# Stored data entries
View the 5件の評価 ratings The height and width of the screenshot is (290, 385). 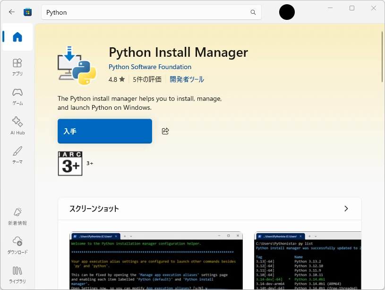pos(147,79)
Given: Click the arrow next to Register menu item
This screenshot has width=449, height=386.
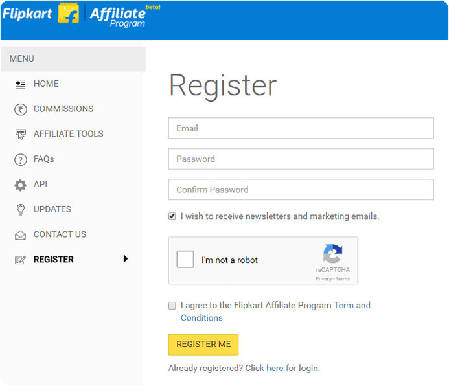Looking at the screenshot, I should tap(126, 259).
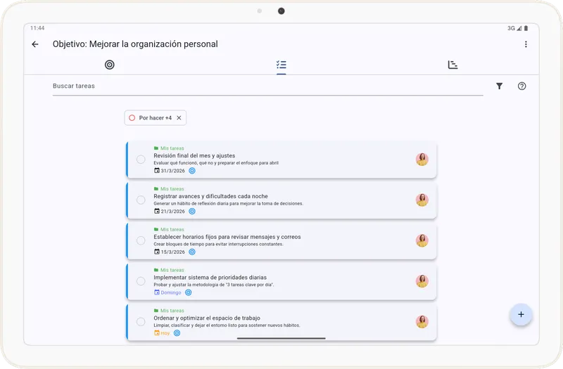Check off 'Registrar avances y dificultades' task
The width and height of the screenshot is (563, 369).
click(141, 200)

# Directions for this task
Exact copy required, pictures excluded: the lines from the one holding "Given: Click the" through the last line of the data, both ends included.

# Reply
Given: Click the arrow next to Register menu item
This screenshot has width=449, height=386.
Looking at the screenshot, I should tap(126, 259).
Check off 'Registrar avances y dificultades' task
The width and height of the screenshot is (563, 369).
click(141, 200)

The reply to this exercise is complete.